The result is a system that can recognise human gestures more accurately and efficiently than existing methods.
Lead author of the study, Professor Chen Xiaodong, from the School of Materials Science and Engineering at NTU, said, “Our data fusion architecture has its own unique bioinspired features which include a man-made system resembling the somatosensory-visual fusion hierarchy in the brain. We believe such features make our architecture unique to existing approaches.”
“Compared to rigid wearable sensors that do not form an intimate enough contact with the user for accurate data collection, our innovation uses stretchable strain sensors that comfortably attaches onto the human skin. This allows for high-quality signal acquisition, which is vital to high-precision recognition tasks,” added Prof Chen, who is also Director of the Innovative Centre for Flexible Devices (iFLEX) at NTU.

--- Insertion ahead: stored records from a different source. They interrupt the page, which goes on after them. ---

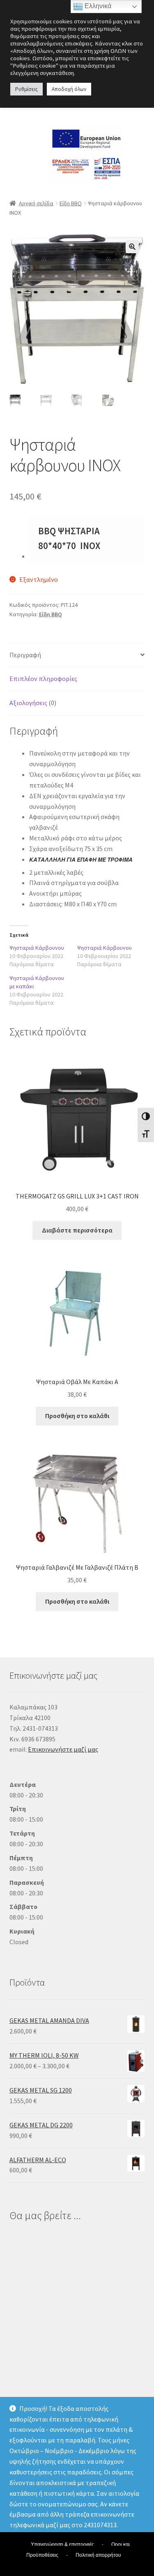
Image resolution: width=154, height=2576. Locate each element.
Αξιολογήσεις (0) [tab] (32, 703)
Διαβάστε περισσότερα (77, 1230)
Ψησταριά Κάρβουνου (36, 947)
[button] (132, 246)
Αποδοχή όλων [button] (69, 89)
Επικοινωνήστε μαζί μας (63, 1749)
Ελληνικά (97, 5)
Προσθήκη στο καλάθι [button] (77, 1416)
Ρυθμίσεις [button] (26, 89)
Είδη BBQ (71, 203)
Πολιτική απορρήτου (98, 2555)
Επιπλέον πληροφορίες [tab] (43, 678)
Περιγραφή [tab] (25, 655)
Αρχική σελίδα (36, 203)
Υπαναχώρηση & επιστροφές (62, 2544)
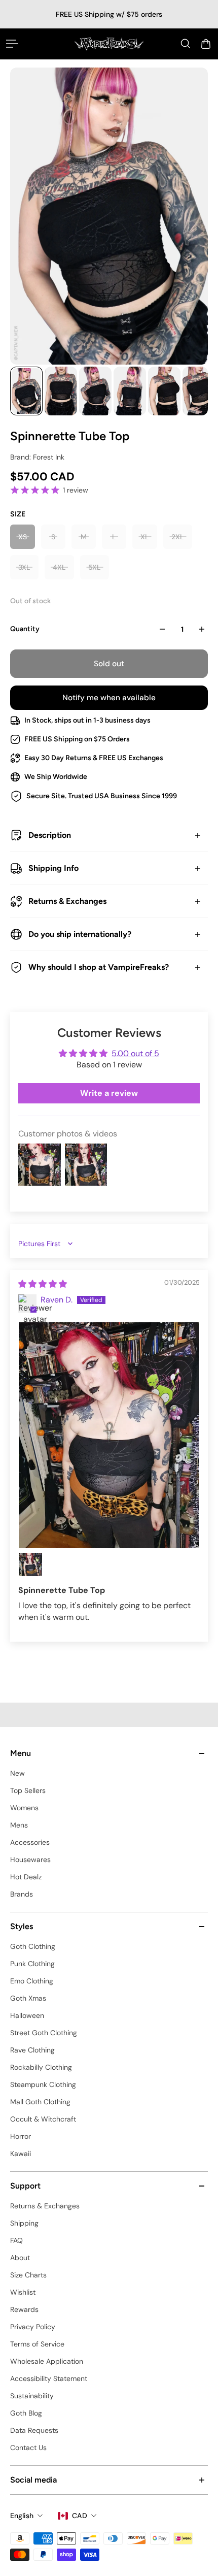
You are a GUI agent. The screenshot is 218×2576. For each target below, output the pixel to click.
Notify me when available (109, 698)
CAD (79, 2515)
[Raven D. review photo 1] (109, 1435)
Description (49, 835)
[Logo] (109, 43)
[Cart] (206, 43)
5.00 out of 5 (135, 1053)
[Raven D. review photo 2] (30, 1564)
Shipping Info (53, 868)
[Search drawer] (185, 43)
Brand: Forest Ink (37, 457)
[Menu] (12, 43)
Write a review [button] (109, 1093)
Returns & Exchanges (67, 901)
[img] (42, 1284)
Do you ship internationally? (79, 934)
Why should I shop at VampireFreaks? (98, 967)
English (21, 2515)
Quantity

The team comprising scientists from NTU Singapore and the University of Technology Sydney (UTS) published their findings in the scientific journal Nature Electronics in June.
To capture reliable sensory data from hand gestures, the research team fabricated a transparent, stretchable strain sensor that adheres to the skin but cannot be seen in camera images.
As a proof of concept, the team tested their AI system using a robot controlled through hand gestures and guided it through a maze.
Results showed that hand gesture recognition powered by the bio-inspired AI system was able to guide the robot through the maze with zero errors, compared to six recognition errors made by a visual-based recognition system.
High accuracy was also maintained when the new AI system was tested under poor conditions including noise and unfavourable lighting. The AI system worked effectively in the dark, achieving a recognition accuracy of over 96.7 per cent.
Commenting Dr Wang Ming from the School of Materials Science & Engineering at NTU Singapore, said, “The secret behind the high accuracy in our architecture lies in the fact that the visual and somatosensory information can interact and complement each other at an early stage before carrying out complex interpretation. As a result, the system can rationally collect coherent information with less redundant data and less perceptual ambiguity, resulting in better accuracy”.
Professor Markus Antonietti, Director of Max Planck Institute of Colloids and Interfaces in Germany said, “The findings from this paper bring us another step forward to a smarter and more machine-supported world. Much like the invention of the smartphone which has revolutionised society, this work gives us hope that we could one day physically control all of our surrounding world with great reliability and precision through a gesture.”
“There are simply endless applications for such technology in the marketplace to support this future. For example, from a remote robot control over smart workplaces to exoskeletons for the elderly.”
The NTU research team is now looking to build a VR and AR system based on the AI system developed, for use in areas where high-precision recognition and control are desired, such as entertainment technologies and rehabilitation in the home.